- Excerpt provided:
*** Block opens ***

The study, "Social but safe? Quality and safety of diabetes-related online social networks," was conducted by researchers in the Children's Hospital Boston informatics program who performed an in-depth evaluation of the sites and found that only 50% presented content consistent with diabetes science and clinical practice.

The research, published in late January in the Journal of the American Medical Informatics Association, also revealed that sites lacked scientific accuracy and other safeguards such as personal health information privacy protection, effective internal and external review processes, and appropriate advertising.

For example, misinformation about a diabetes cure was found on four moderated sites. Additionally, of the nine sites with advertising, transparency was missing on five, and ads for unfounded cures were present on three. Technological safety was poor, with almost no use of procedures for secure data storage and transmission. The study found that only three sites support member controls over personal information. Additionally, privacy policies were difficult to read and only three sites (30%) demonstrated better practice, wrote the study's authors.

Elissa R. Weitzman, lead author of the study and assistant professor at Harvard Medical School, told InformationWeek that she was surprised at the high use of online health-related social networking among people with diabetes, and noted that the healthcare community and key stakeholders at these sites should implement policies to protect member privacy and align site content with medical science and clinical practice.

"Exchanging information on these sites has the potential to accelerate what we know about this disease and to rapidly disseminate vital information and support. However, the spread of information throughout online communities poses a safety concern for patients," Weitzman observed. "I'm surprised that the clinical healthcare system seems to be lagging behind patients and consumers in engaging with this medium and finding ways to support them, synergistically -- without trying to replace or control them."

*** Block closes ***

- Data records:
*** Block opens ***

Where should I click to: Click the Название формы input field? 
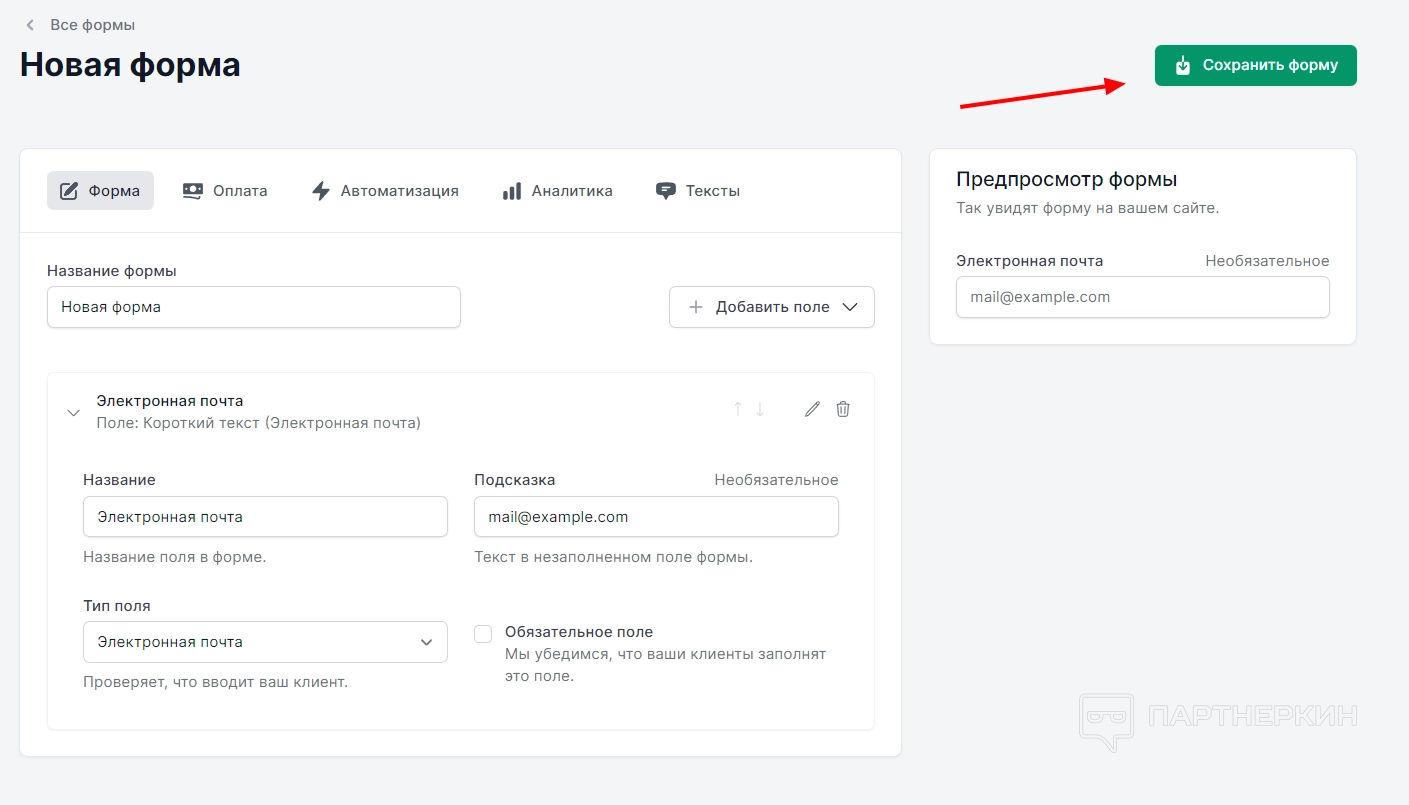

*** Block closes ***
*** Block opens ***

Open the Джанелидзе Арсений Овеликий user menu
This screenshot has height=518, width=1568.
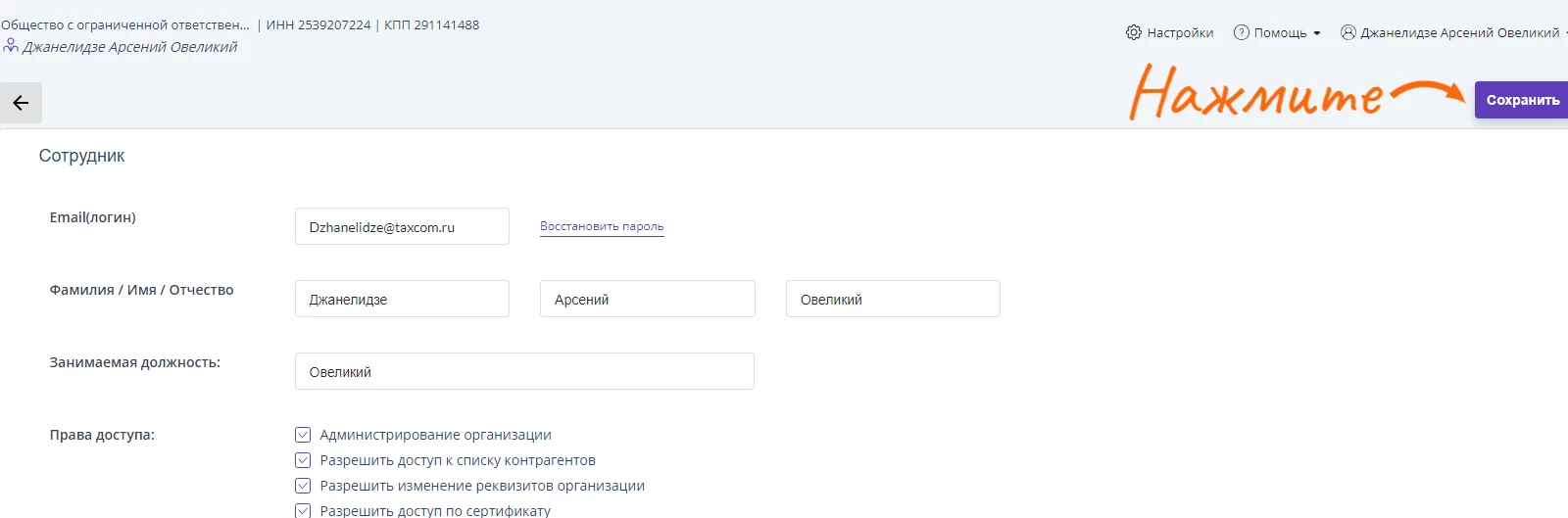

*** Block closes ***

- Assignment: Copy out everything in the diabetes social network study from "For example, misinformation" down to "the study's authors.". The records have no connection to the diabetes social network study.

- Your response:
For example, misinformation about a diabetes cure was found on four moderated sites. Additionally, of the nine sites with advertising, transparency was missing on five, and ads for unfounded cures were present on three. Technological safety was poor, with almost no use of procedures for secure data storage and transmission. The study found that only three sites support member controls over personal information. Additionally, privacy policies were difficult to read and only three sites (30%) demonstrated better practice, wrote the study's authors.